## Raw data
————————

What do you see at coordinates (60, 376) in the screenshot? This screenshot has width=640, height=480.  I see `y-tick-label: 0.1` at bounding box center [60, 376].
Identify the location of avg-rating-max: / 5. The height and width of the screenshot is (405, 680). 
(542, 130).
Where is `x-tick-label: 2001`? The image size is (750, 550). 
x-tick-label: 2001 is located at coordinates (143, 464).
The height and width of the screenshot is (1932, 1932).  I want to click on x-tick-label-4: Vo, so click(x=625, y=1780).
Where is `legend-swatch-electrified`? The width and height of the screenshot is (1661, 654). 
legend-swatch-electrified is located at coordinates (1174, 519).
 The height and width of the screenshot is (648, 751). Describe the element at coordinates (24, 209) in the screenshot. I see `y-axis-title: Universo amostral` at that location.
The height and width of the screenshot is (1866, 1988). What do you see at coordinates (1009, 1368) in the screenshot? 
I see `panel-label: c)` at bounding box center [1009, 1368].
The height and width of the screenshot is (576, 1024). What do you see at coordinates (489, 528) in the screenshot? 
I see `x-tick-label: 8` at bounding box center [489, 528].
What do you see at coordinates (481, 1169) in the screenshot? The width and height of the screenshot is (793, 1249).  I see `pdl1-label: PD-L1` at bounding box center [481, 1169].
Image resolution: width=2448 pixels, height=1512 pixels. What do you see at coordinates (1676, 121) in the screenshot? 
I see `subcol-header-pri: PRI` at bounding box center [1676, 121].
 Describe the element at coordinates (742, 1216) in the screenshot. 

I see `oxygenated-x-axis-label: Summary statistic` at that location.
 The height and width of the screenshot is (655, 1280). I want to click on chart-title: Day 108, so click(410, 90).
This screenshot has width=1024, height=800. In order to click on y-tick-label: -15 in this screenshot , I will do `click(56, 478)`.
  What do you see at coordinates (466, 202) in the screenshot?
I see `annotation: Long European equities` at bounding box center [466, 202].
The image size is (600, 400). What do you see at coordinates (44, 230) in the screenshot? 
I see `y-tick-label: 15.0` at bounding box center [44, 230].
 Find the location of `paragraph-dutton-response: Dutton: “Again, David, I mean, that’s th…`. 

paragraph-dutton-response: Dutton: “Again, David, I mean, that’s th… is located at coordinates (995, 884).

————————

Please echo the lines above, starting at the line that contains "Identify the location" and ending at the line that contains "x-tick-label: 2001 is", with both of those included.

Identify the location of avg-rating-max: / 5. The height and width of the screenshot is (405, 680). 
(542, 130).
Where is `x-tick-label: 2001`? The image size is (750, 550). 
x-tick-label: 2001 is located at coordinates (143, 464).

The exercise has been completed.